Parallèlement à cette inhibition de la traduction CAP-dépendante, sst2 stimule la traduction IRES-dépendante (Internal Ribosomal Entry Site), de protéines cibles, impliquées dans les effets anti-tumoraux du récepteur et notamment la TSP-1 et les Connexines 26 et 43

(Lahlou, Mol cell biol, 2005 ; Laklai, PNAS, 2009). L’induction des connexines 26 et 43 par

sst2, dans les cellules cancéreuses pancréatiques, permet le rétablissement des jonctions intercellulaires de type GAP, impliquées dans les effets anti-prolifératifs du sst2 (Lahlou, Mol

cell biol, 2005). En outre, le rétablissement de ces jonctions permet à de petites molécules de

signalisation de diffuser vers les cellules adjacentes et peut ainsi intervenir dans l’effet « bystander » local observé suite à l’expression du récepteur sst2 dans les cellules cancéreuses pancréatiques.

4. Conclusion

L’ensemble des travaux de l’équipe ont permis de mettre en évidence le rôle anti- oncogénique du récepteur sst2 dans le cancer du pancréas in vitro et in vivo et d’identifier certains des mécanismes moléculaires impliqués dans cet effet. La mise en place d’une boucle autocrine négative due à la sécrétion de somatostatine, entraîne une activation constitutive du récepteur sst2 qui exerce des effets pléiotropiques : anti-prolifératif, pro-apoptotique, anti- invasif et anti-angiogénique.

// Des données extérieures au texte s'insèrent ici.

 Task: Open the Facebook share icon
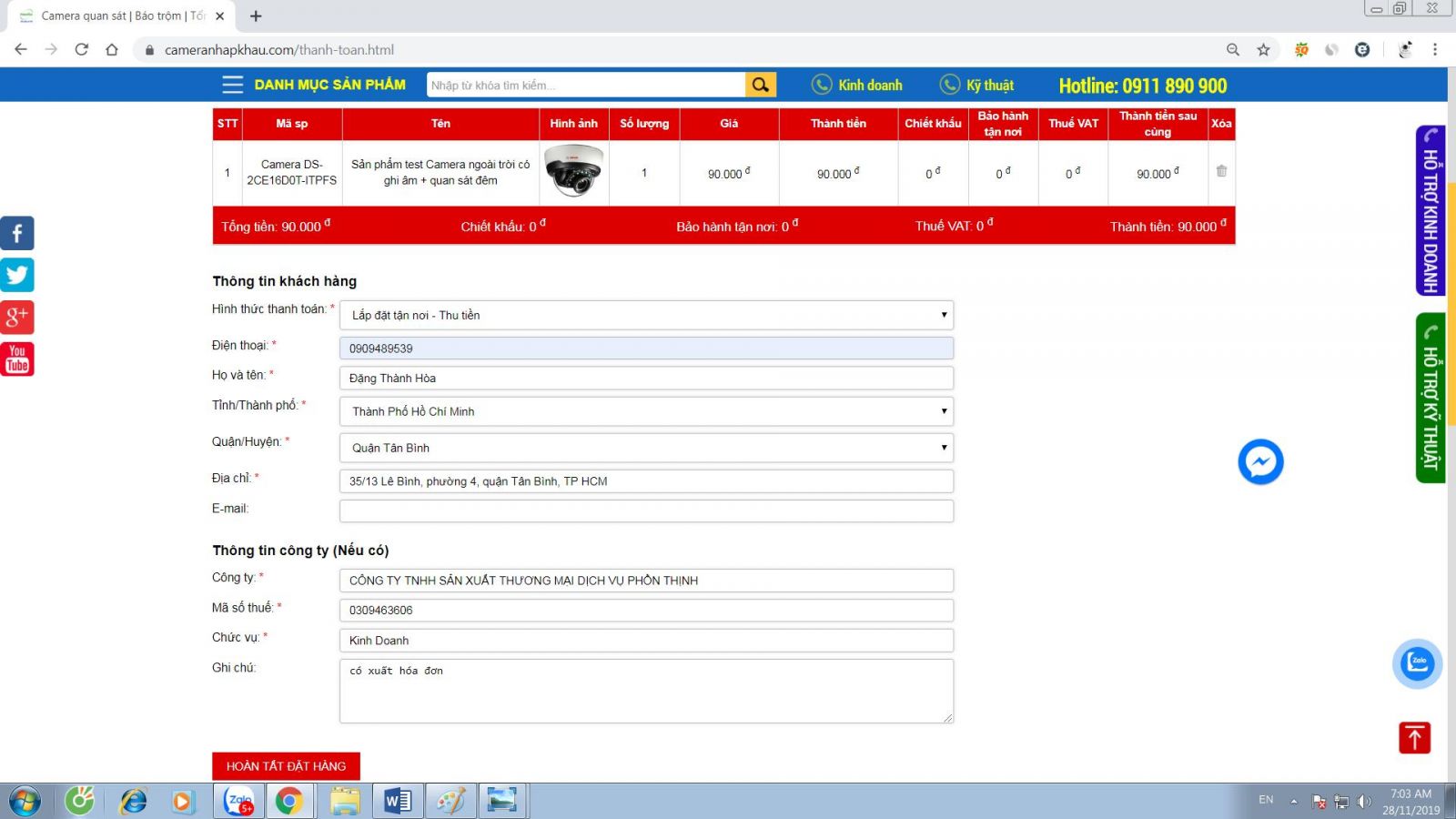tap(17, 233)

L’effet « bystander » obtenu in vivo après transfert du gène sst2 a été caractérisé et plusieurs mécanismes sont impliqués dans ce phénomène. Le rétablissement des jonctions GAP participe à la diffusion de signaux anti-tumoraux et pro-apoptotiques entre cellules. En outre, la sécrétion de somatostatine par les cellules cancéreuses pancréatiques après réexpression de sst2 va agir par autocrinie sur ces cellules ré-exprimant le sst2, mais aussi sur celles n’exprimant pas le récepteur, en activant d’autres récepteurs, comme le sst3, dont l’expression est up-régulée après transfert in vivo de sst2 (Rochaix, Hum, gene ther, 1999). Enfin, la somatostatine va également agir par paracrinie, en inhibant la réponse stromale, l’angiogenèse tumorale, ou encore en inhibant l’effet mitogène des facteurs de croissance. L’effet des analogues de somatostatine sur les myofibroblastes pancréatiques à activité pro- tumorale et l’identification des voies de signalisation impliquées, sont d’ailleurs actuellement en cours d’étude au sein de l’équipe.

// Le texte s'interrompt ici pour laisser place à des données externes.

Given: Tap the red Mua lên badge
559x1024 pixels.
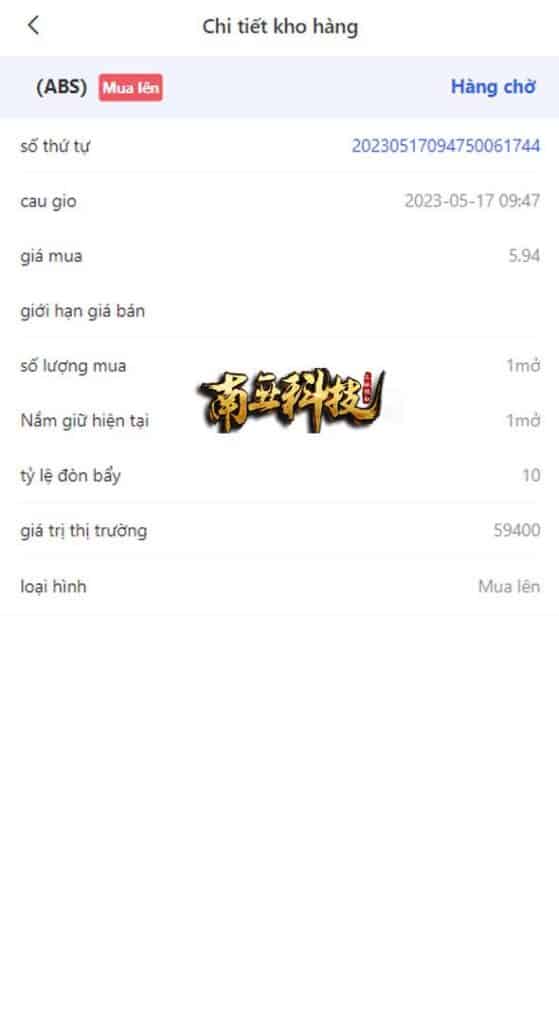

Cet effet « bystander » très puissant constitue un atout majeur. Dans ce contexte, le transfert du gène sst2 apparaît donc comme une alternative novatrice pour inhiber la progression tumorale et métastatique pancréatique. Les travaux précliniques effectués dans le laboratoire ont ainsi permis de proposer un protocole de thérapie génique chez l’homme pour le traitement du cancer du pancréas, basé sur le transfert du gène sst2 ainsi que du gène de fusion dck-umk codant des enzymes facilitant l’action de la gemcitabine, seul traitement actuel pour cette pathologie.